Understanding Tesla’s Valuation Post-Correction
It’s clear that Tesla’s stock price has decreased significantly compared to four months ago. However, looking at the broader context reveals that this decline has returned Tesla’s valuation closer to its historical trading average. Over recent years, Tesla’s valuation typically ranged between 5 and 10 times sales. By late 2024, it surged to over 16 times sales. The recent correction has adjusted the valuation back towards historical norms, yet even after this adjustment, the price-to-sales multiple remains above the long-term average, which accounts for the unusually high levels seen at the end of 2024 and early 2025.

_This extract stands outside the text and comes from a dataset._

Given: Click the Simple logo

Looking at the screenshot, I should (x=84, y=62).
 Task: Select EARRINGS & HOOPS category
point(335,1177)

TSLA PS Ratio data by YCharts. PS Ratio = price-to-sales ratio.
Since the end of 2024, Tesla’s growth forecast has improved. However, even with anticipated sales growth reflected in its forward price-to-sales multiple, Tesla shares are still trading higher than their long-term averages. It’s important to remember that these averages also include the elevated levels noted in late 2024 and early 2025.
Long-Term Investment Outlook for Tesla Shares
Does this mean Tesla represents a bad investment for long-term shareholders? Not necessarily. However, the stock may not be as inexpensive as it seems following the recent downturn, since the decline began from a high valuation level.